# 669 frame cracking issues, how can I....



## mtrain (Dec 18, 2008)

help prevent this with my pistols? I have researched this on the web and found it to be a problem with the aluminum frame 669's. Just off the top of my head I can think that some of these problems might be due to using hot factory or hot handloaded ammo. 
In a post below I just bought another 669 which looks to be nearly new with no signs of wear at all compared with my other 669 {owned nearly 20years}. I looked at both weapons with a bright light and magnifying glass and couldnt see any cracks or starts of cracks. 
I did order all new springs for my old 669 and got the recoil spring at one pound stronger than the factory spring to keep the receiver from charging back too hard, but not so soft that it fails to feed.
Any advise or opinions?
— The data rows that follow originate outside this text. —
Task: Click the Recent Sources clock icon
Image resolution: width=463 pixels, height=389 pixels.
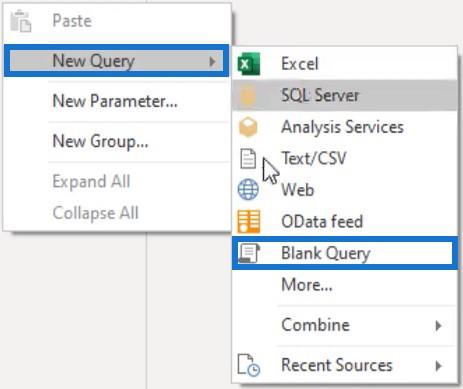Action: coord(249,365)
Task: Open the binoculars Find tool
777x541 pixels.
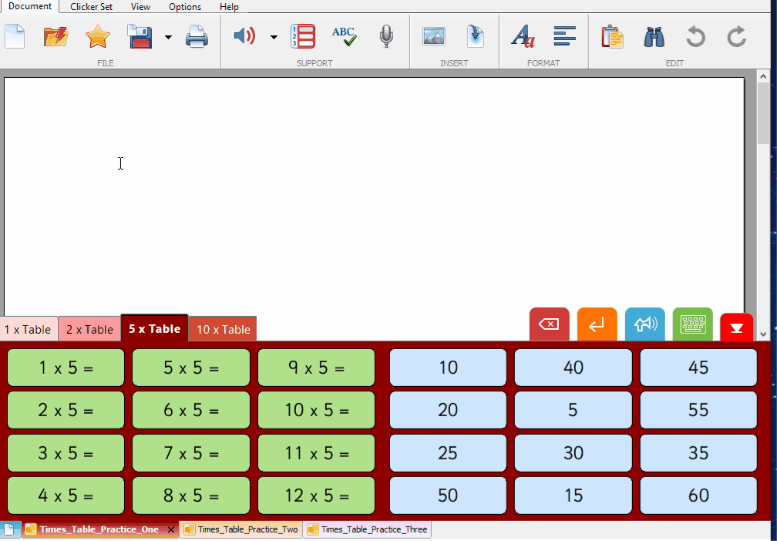Action: click(x=654, y=37)
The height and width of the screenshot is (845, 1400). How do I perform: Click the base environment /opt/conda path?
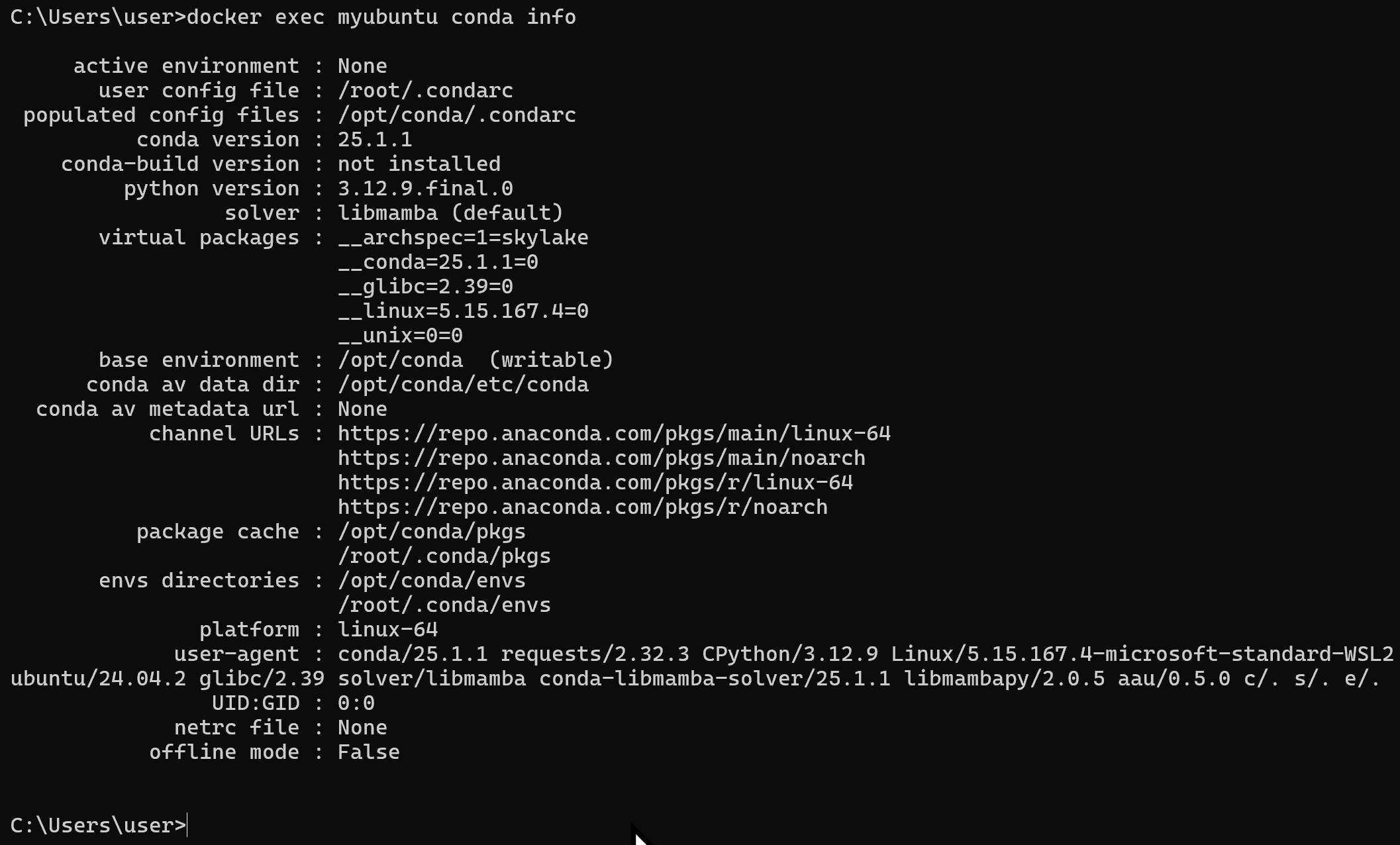pyautogui.click(x=400, y=360)
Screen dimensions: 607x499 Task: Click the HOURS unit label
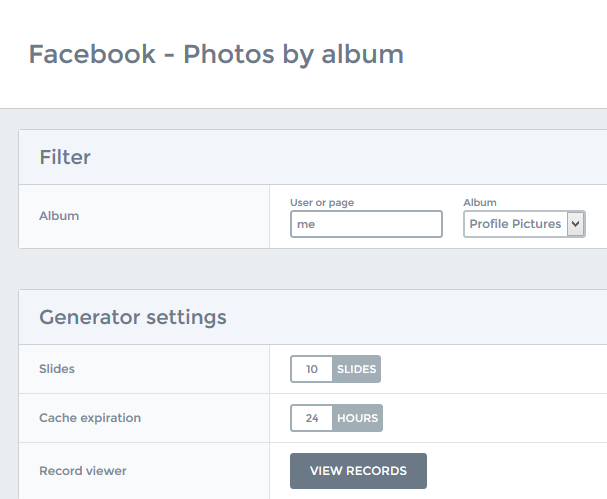357,418
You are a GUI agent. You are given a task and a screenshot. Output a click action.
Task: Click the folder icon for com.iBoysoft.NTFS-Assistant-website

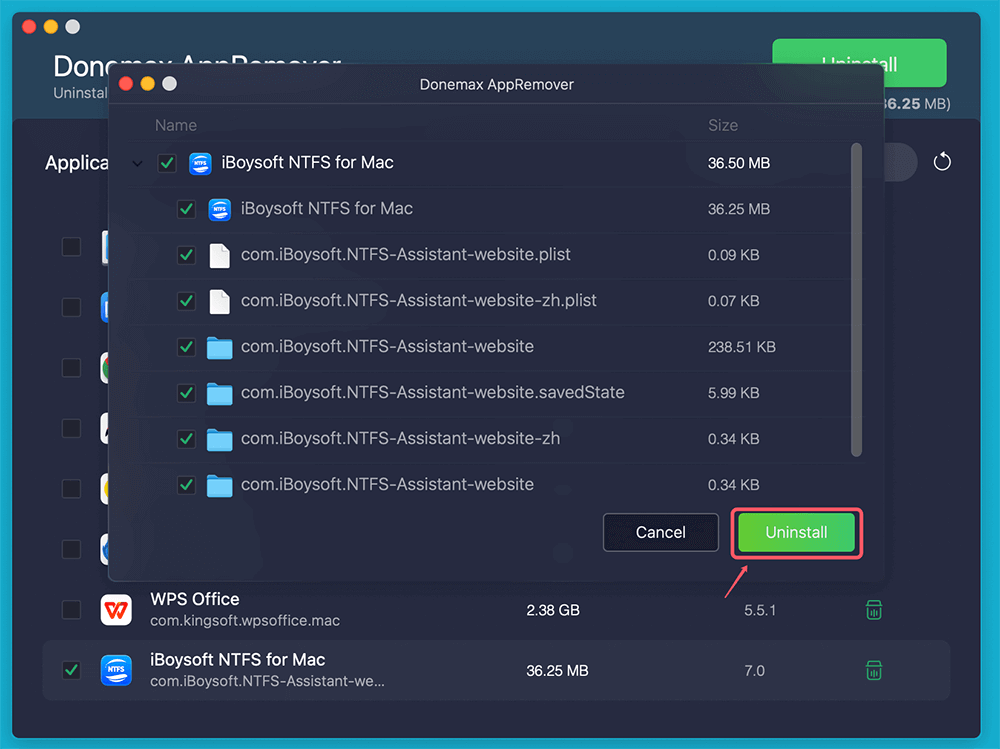click(x=219, y=347)
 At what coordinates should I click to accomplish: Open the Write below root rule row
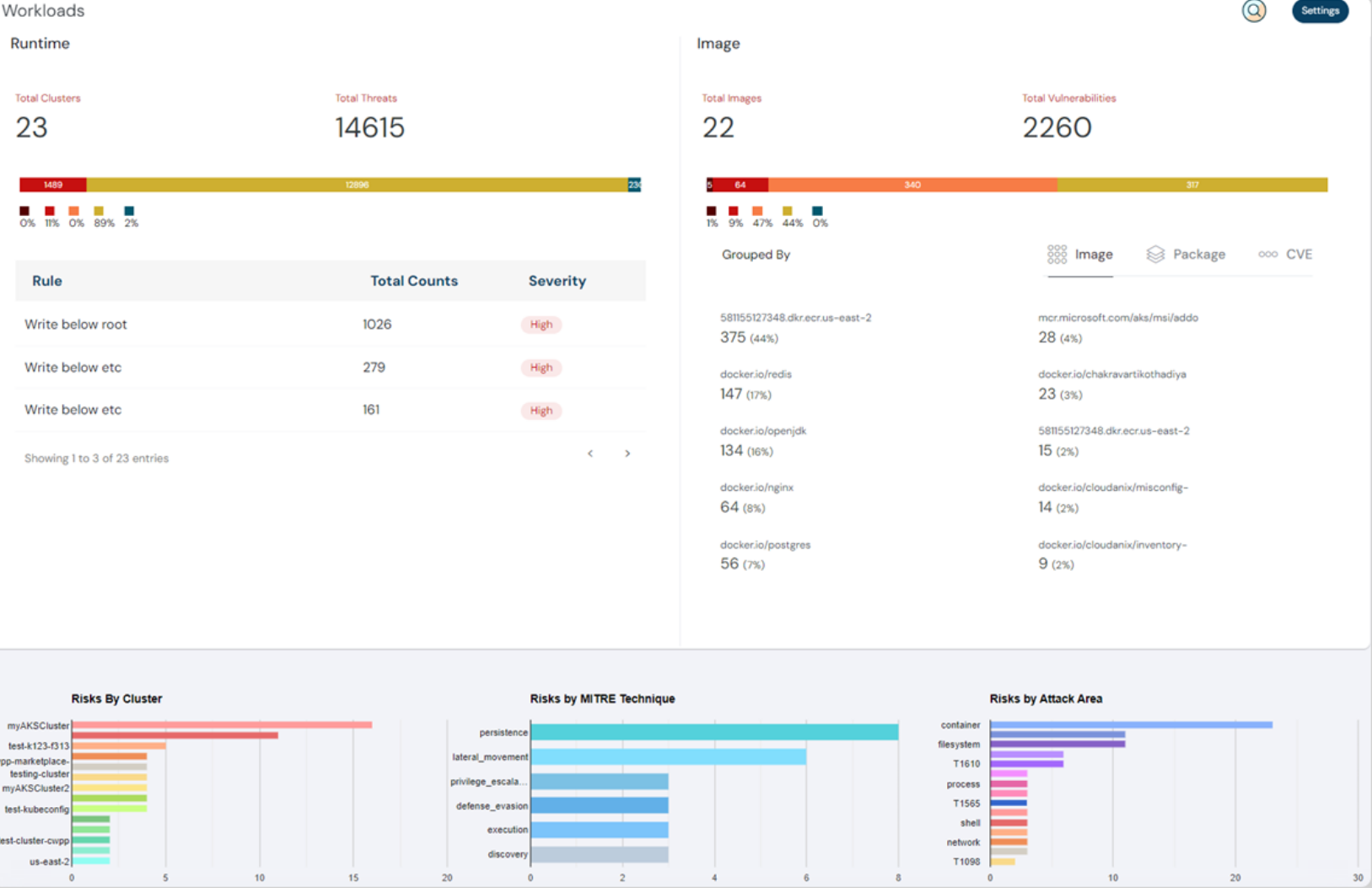[x=76, y=325]
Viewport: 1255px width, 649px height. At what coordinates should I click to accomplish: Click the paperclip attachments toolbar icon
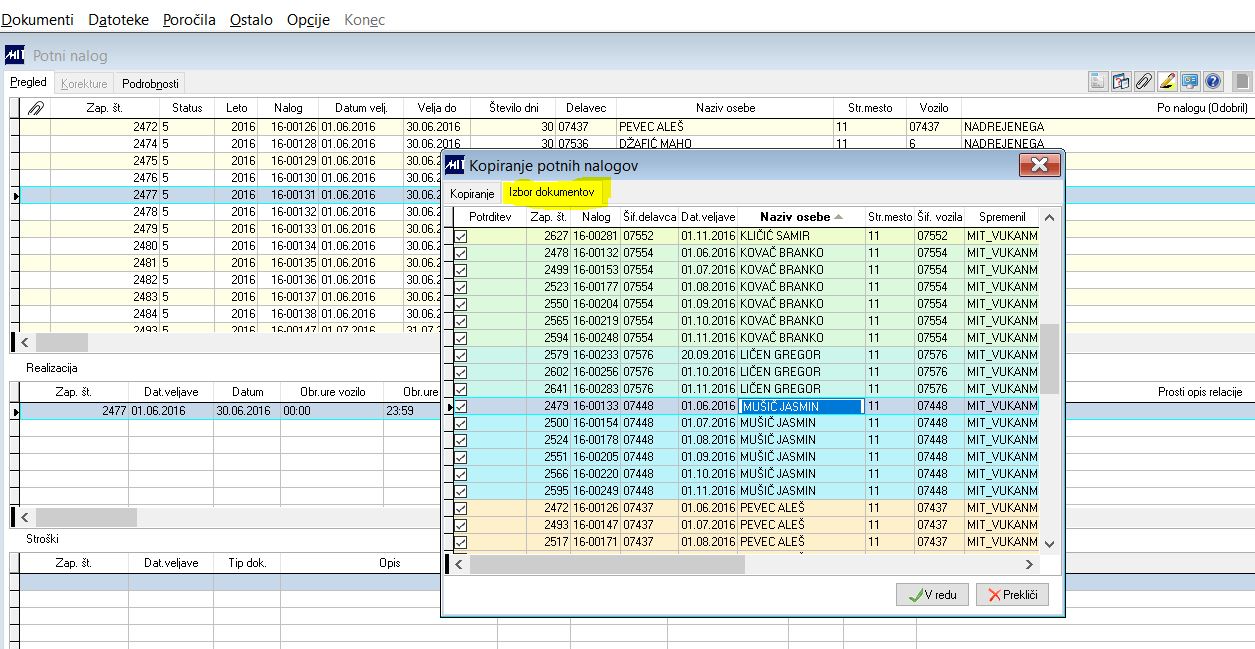pyautogui.click(x=1143, y=82)
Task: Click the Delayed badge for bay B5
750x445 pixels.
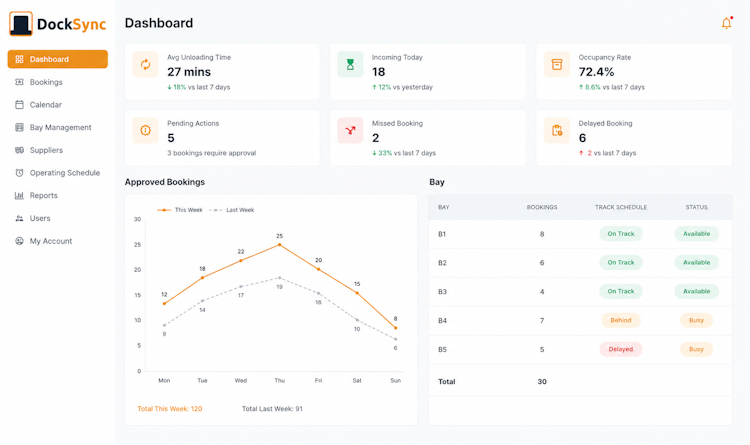Action: (620, 349)
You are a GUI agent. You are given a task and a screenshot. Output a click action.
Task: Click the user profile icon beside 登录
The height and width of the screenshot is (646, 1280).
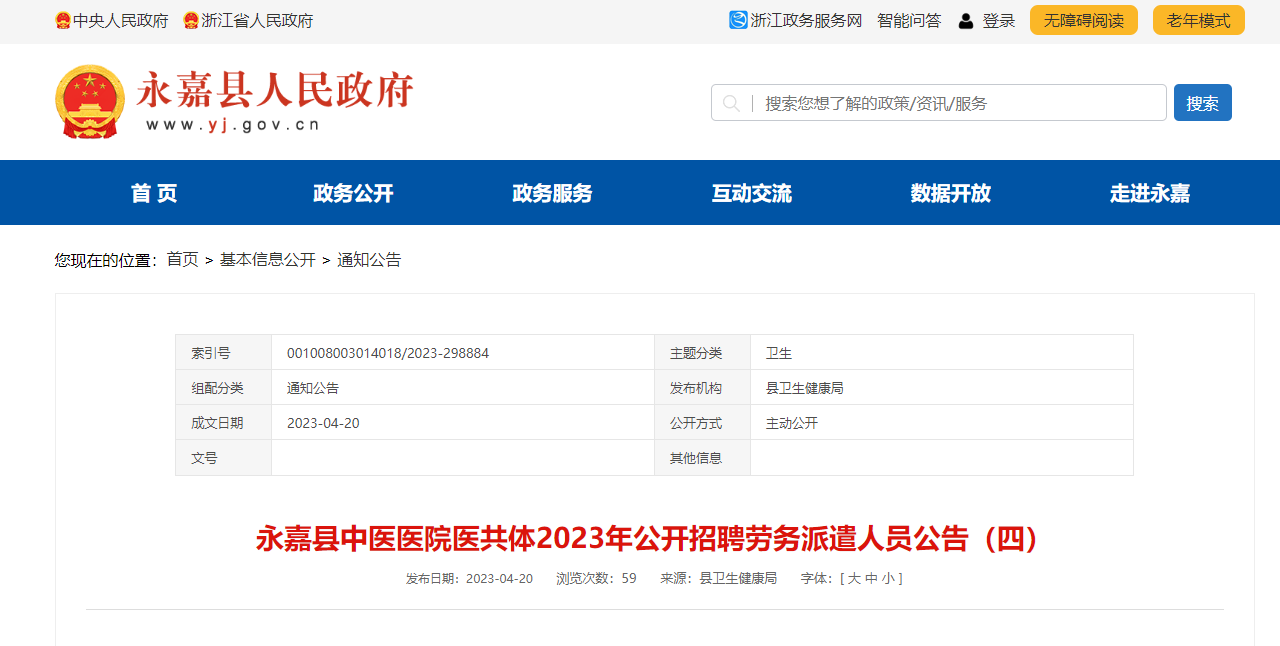(966, 21)

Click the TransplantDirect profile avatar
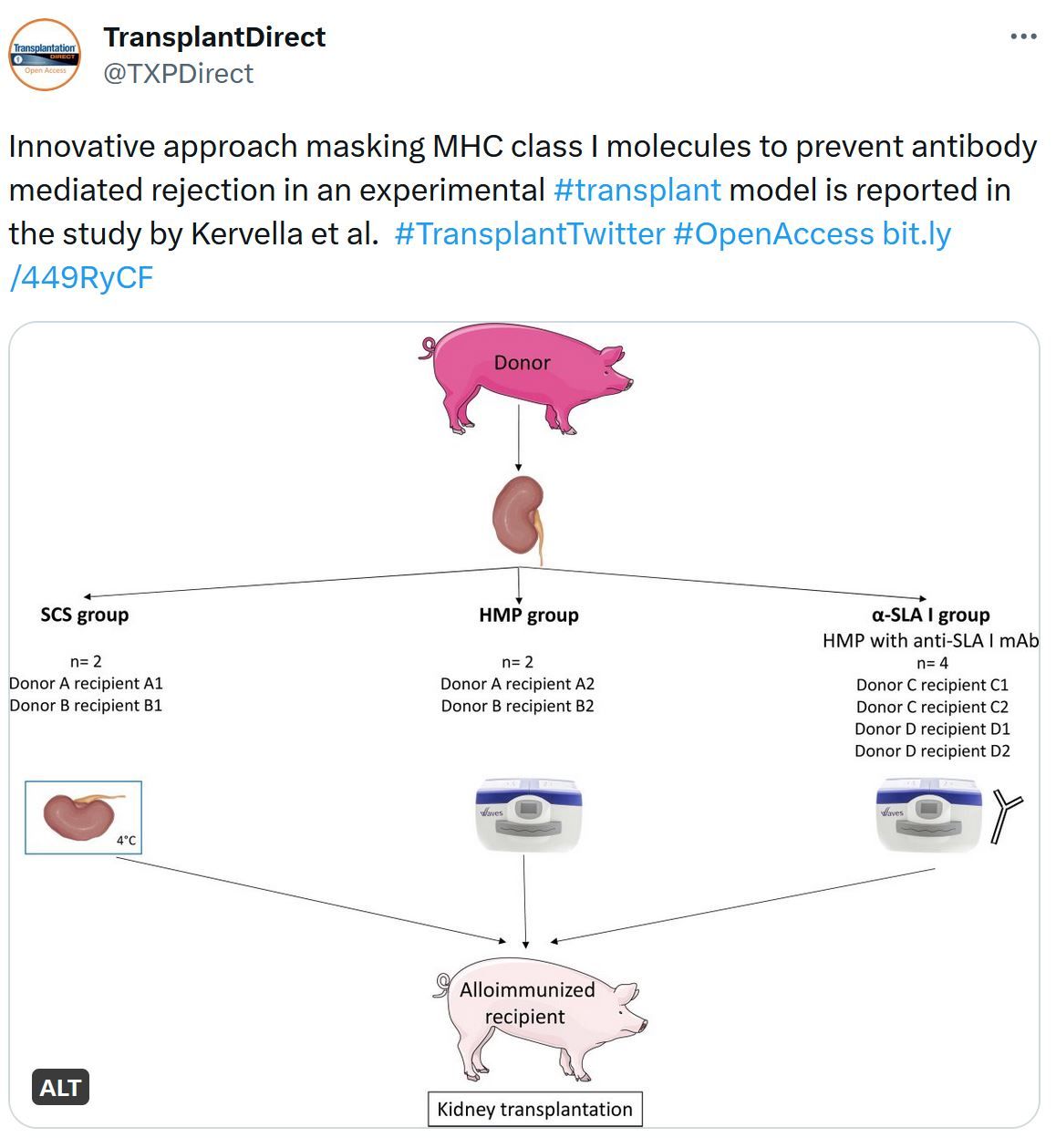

I really like these pistols and I since I have many magazines and new rubber grips I really cant afford to buy something different at this time {and not later if the proposed ban goes into effect}. I also like the small package with 15 round mags which is easy to carry, not to mention the reliablity {cracking frame not-withstanding}.......
Also, on a related topic Ive got seven 15 round mags and I really dont like the gap they leave under the butt. I ordered this from Brownells
http://www.brownells.com/aspx/NS/sto...BUTT%2 0PLATE
but I think I ordered the wrong part. 
Anyone know where I can get these and also do I have to order one for each mag or just one for each pistol? ......thanks, Mike


----------